Both signatures also discriminated cases of AD from other (non-AD) forms of cognitive impairment or dementia, with sensitivities and specificities >70% in the present sample. The differential diagnosis between AD and other forms of neurodegenerative disorders is another important application of CSF biomarkers, particularly addressing cases with mild symptoms or at early stages of the disease process. Studies have already demonstrated that CSF biomarkers discriminate well cases of frontotemporal dementia from AD [40], with estimates of diagnostic accuracy ranging from 93% to 99% [41]. On the other hand, studies addressing vascular dementia, dementia with Lewy bodies, and Parkinson's disease–related dementia failed to provide a clear diagnostic discrimination from AD [42], [43]. This limitation can be attributed in part to the difficulties in establishing accurate diagnoses based solely on clinical criteria, and to the fact that many cases may display mixed etiologies, particularly in the presence of vascular burden [44]. In our study, the best diagnostic accuracy was obtained using the Aβ1–42/P-tau ratio, which discriminated AD from other dementias with an SE of 85% and an SP of 71%. In a recently published clinicopathologic study using this combination of biomarkers (i.e., P-tau/Aβ1–42), Seeburger et al. [45] reported a similar SE value discriminating AD from other dementias. It is important to mention that the group of non-AD cognitively impaired patients in the present study comprised cases of non-AD neurodegenerative dementia and also cases of cognitive impairment or dementia secondary to major psychiatric disorders, largely represented by cases of geriatric major depression and late-life bipolar disorder.

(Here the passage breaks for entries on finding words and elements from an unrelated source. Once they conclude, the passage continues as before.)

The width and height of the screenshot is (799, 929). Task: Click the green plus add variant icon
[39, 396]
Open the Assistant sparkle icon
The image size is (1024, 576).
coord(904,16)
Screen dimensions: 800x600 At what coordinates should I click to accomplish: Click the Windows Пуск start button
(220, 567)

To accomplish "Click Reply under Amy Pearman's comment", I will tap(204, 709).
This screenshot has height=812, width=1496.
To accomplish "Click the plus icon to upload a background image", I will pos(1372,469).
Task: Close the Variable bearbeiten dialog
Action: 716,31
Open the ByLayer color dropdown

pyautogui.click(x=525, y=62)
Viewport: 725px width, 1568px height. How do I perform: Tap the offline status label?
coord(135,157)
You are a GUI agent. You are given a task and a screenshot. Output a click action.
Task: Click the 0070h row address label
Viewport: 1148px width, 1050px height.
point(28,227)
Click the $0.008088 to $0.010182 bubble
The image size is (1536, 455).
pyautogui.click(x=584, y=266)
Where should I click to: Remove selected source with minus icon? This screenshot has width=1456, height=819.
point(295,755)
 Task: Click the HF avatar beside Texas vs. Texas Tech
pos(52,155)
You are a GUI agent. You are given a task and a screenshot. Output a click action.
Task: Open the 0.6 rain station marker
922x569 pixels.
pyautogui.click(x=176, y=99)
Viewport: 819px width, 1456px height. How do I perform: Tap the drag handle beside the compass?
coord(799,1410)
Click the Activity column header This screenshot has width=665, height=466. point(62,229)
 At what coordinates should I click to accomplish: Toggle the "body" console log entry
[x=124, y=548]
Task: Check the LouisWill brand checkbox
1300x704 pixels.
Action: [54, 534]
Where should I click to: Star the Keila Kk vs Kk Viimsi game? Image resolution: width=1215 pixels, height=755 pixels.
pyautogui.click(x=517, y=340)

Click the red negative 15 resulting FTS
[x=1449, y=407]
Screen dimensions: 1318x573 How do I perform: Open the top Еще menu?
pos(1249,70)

A limitation of our study is the relatively small sample size as compared with those used by large-scale multicentric studies, and the small number of cases of dementia due to other (non-AD) etiologies. Nonetheless, we included an important subsample of patients with cognitive impairment associated with primary psychiatric disorders, namely geriatric depression and late-life bipolar disorder. We understand that these are highly prevalent conditions at psychogeriatric services, which invariably present with cognitive symptoms that require diagnostic and prognostic elucidation. We also acknowledge that lumbar puncture is an invasive/aversive method that may render a proportion of older patients or their relatives prone to reject the procedure; nonetheless, available evidence supports its safe use in the diagnostic workup of cognitive impairment [46]. In the present study, we observed a very low incidence of complications related to lumbar puncture (2% of adverse events of any kind), including back pain (1%), headache (0.8%), and dizziness (0.7%). In all cases, complaints were mild, transient, and benign, except for one case requiring blood patch with full recovery. Participants in the AD group were less educated, although this difference did not reach statistical significance. This may be in part explained by the fact that poor education is a risk factor for dementia. This source of bias is common in studies conducted in developing countries such as ours, where social inequalities strongly impact on the access to education, which requires that this source of bias be treated statistically, in addition to using cognitive tests with cutoff scores adjusted for educational level.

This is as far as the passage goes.